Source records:
------------------------------

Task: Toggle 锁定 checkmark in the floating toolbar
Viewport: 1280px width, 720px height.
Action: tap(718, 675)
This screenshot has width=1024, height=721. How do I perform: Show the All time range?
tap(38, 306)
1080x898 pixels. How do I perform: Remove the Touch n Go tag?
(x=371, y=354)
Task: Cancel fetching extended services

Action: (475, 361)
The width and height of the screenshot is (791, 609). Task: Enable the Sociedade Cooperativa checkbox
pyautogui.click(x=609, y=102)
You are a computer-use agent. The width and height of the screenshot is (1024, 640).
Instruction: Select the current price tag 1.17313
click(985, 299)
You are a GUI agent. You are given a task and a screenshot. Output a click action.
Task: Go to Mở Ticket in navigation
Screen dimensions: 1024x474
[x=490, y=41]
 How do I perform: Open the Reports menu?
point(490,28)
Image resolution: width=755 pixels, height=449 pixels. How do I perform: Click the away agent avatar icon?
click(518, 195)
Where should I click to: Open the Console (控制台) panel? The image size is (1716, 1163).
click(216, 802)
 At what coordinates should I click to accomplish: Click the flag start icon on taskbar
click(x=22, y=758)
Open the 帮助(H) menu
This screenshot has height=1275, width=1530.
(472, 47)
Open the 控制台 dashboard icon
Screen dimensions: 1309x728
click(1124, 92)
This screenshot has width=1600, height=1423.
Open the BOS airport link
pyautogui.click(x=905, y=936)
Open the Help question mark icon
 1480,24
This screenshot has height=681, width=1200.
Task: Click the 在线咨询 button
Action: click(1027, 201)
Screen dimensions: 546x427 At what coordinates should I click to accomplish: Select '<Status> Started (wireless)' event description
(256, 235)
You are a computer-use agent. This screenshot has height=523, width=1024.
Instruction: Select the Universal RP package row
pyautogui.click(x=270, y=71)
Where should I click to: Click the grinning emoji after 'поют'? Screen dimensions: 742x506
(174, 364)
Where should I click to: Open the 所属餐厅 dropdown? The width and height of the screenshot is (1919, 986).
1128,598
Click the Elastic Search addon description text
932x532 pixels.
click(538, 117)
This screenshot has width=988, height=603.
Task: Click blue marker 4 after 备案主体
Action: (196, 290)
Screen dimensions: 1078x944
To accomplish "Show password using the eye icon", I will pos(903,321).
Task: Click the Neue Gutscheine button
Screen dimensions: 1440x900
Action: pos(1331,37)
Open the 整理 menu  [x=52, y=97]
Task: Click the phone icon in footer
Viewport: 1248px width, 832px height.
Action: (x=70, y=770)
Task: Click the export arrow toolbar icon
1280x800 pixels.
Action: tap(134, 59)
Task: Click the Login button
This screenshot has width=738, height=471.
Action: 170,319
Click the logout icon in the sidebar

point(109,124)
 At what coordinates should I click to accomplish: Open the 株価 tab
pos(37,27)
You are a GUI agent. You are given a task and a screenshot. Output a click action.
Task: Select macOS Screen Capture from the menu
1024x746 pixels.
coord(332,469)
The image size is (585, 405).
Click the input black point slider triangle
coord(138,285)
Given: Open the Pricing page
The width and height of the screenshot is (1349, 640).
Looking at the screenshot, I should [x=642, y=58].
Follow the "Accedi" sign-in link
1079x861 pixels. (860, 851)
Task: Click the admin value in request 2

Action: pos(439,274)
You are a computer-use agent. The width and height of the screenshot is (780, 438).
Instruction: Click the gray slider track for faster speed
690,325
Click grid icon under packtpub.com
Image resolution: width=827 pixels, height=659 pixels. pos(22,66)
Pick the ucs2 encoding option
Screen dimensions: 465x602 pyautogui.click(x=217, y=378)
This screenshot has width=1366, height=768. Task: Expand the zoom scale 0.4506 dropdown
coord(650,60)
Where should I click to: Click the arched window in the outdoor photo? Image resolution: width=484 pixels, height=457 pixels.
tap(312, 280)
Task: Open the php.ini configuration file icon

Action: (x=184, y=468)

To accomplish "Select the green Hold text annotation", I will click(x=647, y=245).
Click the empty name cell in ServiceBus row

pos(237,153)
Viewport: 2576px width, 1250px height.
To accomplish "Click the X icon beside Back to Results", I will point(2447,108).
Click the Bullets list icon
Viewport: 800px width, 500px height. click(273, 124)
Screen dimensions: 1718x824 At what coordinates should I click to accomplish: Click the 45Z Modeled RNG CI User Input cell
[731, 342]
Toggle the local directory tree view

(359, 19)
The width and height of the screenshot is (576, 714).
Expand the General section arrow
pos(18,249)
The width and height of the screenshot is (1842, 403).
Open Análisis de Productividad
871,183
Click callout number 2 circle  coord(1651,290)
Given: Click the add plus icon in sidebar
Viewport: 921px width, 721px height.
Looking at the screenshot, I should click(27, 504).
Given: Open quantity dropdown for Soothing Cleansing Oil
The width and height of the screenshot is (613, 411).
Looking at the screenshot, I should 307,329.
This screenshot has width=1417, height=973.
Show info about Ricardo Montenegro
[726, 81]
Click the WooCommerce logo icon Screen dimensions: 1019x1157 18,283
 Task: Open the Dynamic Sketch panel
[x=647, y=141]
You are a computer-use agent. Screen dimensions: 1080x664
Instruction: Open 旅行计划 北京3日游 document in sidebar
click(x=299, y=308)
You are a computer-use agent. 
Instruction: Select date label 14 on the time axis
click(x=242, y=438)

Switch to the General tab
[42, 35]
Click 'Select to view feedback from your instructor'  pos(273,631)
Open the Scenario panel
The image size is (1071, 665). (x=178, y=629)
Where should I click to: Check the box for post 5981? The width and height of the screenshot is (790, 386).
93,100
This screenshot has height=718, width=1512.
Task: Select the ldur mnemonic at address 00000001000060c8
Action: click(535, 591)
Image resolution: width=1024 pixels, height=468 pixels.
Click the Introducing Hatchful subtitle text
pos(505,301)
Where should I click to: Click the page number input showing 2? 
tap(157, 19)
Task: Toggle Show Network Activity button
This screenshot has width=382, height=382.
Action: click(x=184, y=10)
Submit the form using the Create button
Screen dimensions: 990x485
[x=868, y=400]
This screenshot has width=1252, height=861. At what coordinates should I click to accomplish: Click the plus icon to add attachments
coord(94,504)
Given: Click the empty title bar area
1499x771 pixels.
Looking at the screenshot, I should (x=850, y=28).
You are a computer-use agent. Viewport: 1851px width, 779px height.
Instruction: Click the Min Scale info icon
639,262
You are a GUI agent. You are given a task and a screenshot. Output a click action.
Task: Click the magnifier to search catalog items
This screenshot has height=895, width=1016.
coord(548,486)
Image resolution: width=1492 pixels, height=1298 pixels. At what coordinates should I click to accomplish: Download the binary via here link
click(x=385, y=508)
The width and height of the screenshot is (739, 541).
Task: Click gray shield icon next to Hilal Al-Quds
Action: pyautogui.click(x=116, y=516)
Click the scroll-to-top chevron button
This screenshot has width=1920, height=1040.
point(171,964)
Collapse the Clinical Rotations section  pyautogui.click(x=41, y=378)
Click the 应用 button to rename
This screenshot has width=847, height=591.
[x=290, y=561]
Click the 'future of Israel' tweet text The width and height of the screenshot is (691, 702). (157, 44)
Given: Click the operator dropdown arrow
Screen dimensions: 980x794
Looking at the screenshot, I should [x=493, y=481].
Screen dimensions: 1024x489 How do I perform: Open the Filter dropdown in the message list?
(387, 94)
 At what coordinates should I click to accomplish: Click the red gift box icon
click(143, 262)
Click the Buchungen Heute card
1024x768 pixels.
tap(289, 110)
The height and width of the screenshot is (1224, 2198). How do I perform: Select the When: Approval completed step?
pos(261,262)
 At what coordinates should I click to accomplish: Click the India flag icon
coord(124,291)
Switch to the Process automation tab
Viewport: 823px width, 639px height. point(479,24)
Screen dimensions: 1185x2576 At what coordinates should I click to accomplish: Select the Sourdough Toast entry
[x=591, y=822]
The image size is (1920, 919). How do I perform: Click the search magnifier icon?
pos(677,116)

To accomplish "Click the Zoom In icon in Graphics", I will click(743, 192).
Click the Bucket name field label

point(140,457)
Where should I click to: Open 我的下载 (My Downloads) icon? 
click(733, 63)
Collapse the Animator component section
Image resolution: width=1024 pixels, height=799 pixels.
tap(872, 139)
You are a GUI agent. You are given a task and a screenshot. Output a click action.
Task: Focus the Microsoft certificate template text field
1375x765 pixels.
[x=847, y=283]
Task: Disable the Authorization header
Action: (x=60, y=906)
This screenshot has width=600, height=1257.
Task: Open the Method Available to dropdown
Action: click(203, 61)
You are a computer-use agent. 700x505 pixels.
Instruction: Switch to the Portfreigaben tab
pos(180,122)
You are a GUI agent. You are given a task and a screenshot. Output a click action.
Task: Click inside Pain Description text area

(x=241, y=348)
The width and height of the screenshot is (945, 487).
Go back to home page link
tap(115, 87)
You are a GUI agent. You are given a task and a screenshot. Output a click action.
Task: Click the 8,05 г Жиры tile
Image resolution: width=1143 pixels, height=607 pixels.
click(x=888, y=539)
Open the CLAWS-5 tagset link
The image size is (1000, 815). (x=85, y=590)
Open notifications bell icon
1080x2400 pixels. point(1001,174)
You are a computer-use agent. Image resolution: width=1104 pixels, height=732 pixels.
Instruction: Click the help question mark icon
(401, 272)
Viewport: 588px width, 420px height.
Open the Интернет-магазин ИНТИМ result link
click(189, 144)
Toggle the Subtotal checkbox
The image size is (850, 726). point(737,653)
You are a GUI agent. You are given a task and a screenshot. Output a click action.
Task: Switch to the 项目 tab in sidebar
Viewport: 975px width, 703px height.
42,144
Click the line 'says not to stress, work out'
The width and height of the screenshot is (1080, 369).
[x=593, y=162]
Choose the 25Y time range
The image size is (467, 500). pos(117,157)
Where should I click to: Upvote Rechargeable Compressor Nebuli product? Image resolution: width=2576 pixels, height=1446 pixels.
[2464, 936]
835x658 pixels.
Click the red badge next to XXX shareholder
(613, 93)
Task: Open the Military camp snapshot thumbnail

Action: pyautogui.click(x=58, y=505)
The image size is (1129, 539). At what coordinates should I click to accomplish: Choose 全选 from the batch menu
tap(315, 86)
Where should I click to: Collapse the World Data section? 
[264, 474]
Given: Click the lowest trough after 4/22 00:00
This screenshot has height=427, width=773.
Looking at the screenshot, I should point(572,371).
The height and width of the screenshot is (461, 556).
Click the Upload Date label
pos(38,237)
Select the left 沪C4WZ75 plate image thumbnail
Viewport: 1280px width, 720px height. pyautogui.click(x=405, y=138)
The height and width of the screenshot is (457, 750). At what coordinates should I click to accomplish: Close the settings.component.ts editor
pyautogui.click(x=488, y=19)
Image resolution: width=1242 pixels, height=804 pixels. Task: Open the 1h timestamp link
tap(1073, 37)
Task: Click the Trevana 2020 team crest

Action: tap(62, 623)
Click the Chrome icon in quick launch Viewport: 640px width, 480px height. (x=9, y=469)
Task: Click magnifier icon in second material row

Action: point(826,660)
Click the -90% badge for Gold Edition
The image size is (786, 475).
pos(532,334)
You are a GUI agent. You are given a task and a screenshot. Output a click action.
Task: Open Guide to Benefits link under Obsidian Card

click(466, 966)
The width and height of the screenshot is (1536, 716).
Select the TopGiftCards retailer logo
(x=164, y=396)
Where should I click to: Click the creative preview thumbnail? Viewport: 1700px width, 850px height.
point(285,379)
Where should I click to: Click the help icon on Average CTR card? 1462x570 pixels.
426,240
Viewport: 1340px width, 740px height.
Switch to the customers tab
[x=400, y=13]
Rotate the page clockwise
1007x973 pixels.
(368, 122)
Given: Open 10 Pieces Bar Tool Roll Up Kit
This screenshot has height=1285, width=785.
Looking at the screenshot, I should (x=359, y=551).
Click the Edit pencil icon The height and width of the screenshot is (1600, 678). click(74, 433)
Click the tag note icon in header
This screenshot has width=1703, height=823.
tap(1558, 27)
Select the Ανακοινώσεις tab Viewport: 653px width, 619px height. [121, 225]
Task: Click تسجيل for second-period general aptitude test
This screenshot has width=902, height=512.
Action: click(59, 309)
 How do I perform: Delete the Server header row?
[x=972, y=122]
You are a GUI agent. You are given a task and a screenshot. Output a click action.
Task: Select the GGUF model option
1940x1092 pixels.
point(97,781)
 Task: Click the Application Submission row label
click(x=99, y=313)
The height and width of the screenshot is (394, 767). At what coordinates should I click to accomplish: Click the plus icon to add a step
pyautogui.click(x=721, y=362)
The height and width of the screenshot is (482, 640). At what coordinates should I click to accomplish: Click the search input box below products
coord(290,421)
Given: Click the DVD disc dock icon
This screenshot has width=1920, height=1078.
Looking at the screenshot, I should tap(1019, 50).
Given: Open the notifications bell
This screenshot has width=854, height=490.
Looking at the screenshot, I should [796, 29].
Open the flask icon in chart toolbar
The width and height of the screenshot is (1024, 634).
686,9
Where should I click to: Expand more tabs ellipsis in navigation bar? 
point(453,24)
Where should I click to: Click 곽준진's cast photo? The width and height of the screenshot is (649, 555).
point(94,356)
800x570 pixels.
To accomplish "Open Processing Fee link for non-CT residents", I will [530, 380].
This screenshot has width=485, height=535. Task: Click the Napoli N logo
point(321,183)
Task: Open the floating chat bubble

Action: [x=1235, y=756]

------------------------------

What is required:
In the data above, which lines lie between the line with "Where should I click to: Check" and the line with "Click the 'future", inclusive? Print those lines exactly and nothing else.

Exercise solution:
Where should I click to: Check the box for post 5981? The width and height of the screenshot is (790, 386).
93,100
This screenshot has height=718, width=1512.
Task: Select the ldur mnemonic at address 00000001000060c8
Action: click(535, 591)
Image resolution: width=1024 pixels, height=468 pixels.
Click the Introducing Hatchful subtitle text
pos(505,301)
Where should I click to: Click the page number input showing 2? 
tap(157, 19)
Task: Toggle Show Network Activity button
This screenshot has width=382, height=382.
Action: click(x=184, y=10)
Submit the form using the Create button
Screen dimensions: 990x485
[x=868, y=400]
This screenshot has width=1252, height=861. At what coordinates should I click to accomplish: Click the plus icon to add attachments
coord(94,504)
Given: Click the empty title bar area
1499x771 pixels.
Looking at the screenshot, I should (x=850, y=28).
You are a computer-use agent. Viewport: 1851px width, 779px height.
Instruction: Click the Min Scale info icon
639,262
You are a GUI agent. You are given a task and a screenshot. Output a click action.
Task: Click the magnifier to search catalog items
This screenshot has height=895, width=1016.
coord(548,486)
Image resolution: width=1492 pixels, height=1298 pixels. At what coordinates should I click to accomplish: Download the binary via here link
click(x=385, y=508)
The width and height of the screenshot is (739, 541).
Task: Click gray shield icon next to Hilal Al-Quds
Action: pyautogui.click(x=116, y=516)
Click the scroll-to-top chevron button
This screenshot has width=1920, height=1040.
point(171,964)
Collapse the Clinical Rotations section  pyautogui.click(x=41, y=378)
Click the 应用 button to rename
This screenshot has width=847, height=591.
[x=290, y=561]
Click the 'future of Israel' tweet text The width and height of the screenshot is (691, 702). (157, 44)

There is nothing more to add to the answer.